**Data under study:**
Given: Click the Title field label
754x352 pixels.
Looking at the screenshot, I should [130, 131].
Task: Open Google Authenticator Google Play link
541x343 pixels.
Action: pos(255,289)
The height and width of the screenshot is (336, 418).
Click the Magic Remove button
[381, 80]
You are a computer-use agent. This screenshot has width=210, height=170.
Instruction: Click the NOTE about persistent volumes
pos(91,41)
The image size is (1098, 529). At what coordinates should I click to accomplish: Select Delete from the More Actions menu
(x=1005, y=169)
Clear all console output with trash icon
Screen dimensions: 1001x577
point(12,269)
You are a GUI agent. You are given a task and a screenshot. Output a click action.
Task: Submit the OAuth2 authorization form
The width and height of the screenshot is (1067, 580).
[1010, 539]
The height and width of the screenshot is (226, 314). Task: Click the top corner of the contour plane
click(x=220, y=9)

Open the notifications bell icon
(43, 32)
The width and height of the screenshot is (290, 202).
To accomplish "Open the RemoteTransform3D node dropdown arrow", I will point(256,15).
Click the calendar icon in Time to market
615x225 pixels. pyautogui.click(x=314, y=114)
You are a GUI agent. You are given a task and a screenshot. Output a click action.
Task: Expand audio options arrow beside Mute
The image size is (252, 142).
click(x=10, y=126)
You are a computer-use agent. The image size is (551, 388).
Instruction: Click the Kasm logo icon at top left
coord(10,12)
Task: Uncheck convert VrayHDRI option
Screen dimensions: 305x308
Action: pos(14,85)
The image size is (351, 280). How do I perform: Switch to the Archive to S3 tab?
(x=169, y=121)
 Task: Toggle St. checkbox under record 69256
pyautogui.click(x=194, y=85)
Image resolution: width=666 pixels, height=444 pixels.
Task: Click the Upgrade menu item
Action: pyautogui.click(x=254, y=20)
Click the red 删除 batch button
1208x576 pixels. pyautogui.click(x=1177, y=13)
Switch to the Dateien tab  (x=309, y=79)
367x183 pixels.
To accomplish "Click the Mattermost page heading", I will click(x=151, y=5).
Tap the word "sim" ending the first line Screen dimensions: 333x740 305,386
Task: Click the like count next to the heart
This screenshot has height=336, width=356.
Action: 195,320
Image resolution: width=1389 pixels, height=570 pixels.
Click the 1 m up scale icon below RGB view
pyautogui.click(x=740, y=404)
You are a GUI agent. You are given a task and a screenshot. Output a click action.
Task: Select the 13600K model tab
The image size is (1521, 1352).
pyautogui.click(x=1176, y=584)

**What to do:** Retype the material above, line by line, exactly.

**Finished exercise:**
Given: Click the Title field label
754x352 pixels.
Looking at the screenshot, I should [130, 131].
Task: Open Google Authenticator Google Play link
541x343 pixels.
Action: pos(255,289)
The height and width of the screenshot is (336, 418).
Click the Magic Remove button
[381, 80]
You are a computer-use agent. This screenshot has width=210, height=170.
Instruction: Click the NOTE about persistent volumes
pos(91,41)
The image size is (1098, 529). At what coordinates should I click to accomplish: Select Delete from the More Actions menu
(x=1005, y=169)
Clear all console output with trash icon
Screen dimensions: 1001x577
point(12,269)
You are a GUI agent. You are given a task and a screenshot. Output a click action.
Task: Submit the OAuth2 authorization form
The width and height of the screenshot is (1067, 580).
[1010, 539]
The height and width of the screenshot is (226, 314). Task: Click the top corner of the contour plane
click(x=220, y=9)

Open the notifications bell icon
(43, 32)
The width and height of the screenshot is (290, 202).
To accomplish "Open the RemoteTransform3D node dropdown arrow", I will point(256,15).
Click the calendar icon in Time to market
615x225 pixels. pyautogui.click(x=314, y=114)
You are a GUI agent. You are given a task and a screenshot. Output a click action.
Task: Expand audio options arrow beside Mute
The image size is (252, 142).
click(x=10, y=126)
You are a computer-use agent. The image size is (551, 388).
Instruction: Click the Kasm logo icon at top left
coord(10,12)
Task: Uncheck convert VrayHDRI option
Screen dimensions: 305x308
Action: pos(14,85)
The image size is (351, 280). How do I perform: Switch to the Archive to S3 tab?
(x=169, y=121)
 Task: Toggle St. checkbox under record 69256
pyautogui.click(x=194, y=85)
Image resolution: width=666 pixels, height=444 pixels.
Task: Click the Upgrade menu item
Action: pyautogui.click(x=254, y=20)
Click the red 删除 batch button
1208x576 pixels. pyautogui.click(x=1177, y=13)
Switch to the Dateien tab  (x=309, y=79)
367x183 pixels.
To accomplish "Click the Mattermost page heading", I will click(x=151, y=5).
Tap the word "sim" ending the first line Screen dimensions: 333x740 305,386
Task: Click the like count next to the heart
This screenshot has height=336, width=356.
Action: 195,320
Image resolution: width=1389 pixels, height=570 pixels.
Click the 1 m up scale icon below RGB view
pyautogui.click(x=740, y=404)
You are a GUI agent. You are given a task and a screenshot. Output a click action.
Task: Select the 13600K model tab
The image size is (1521, 1352).
pyautogui.click(x=1176, y=584)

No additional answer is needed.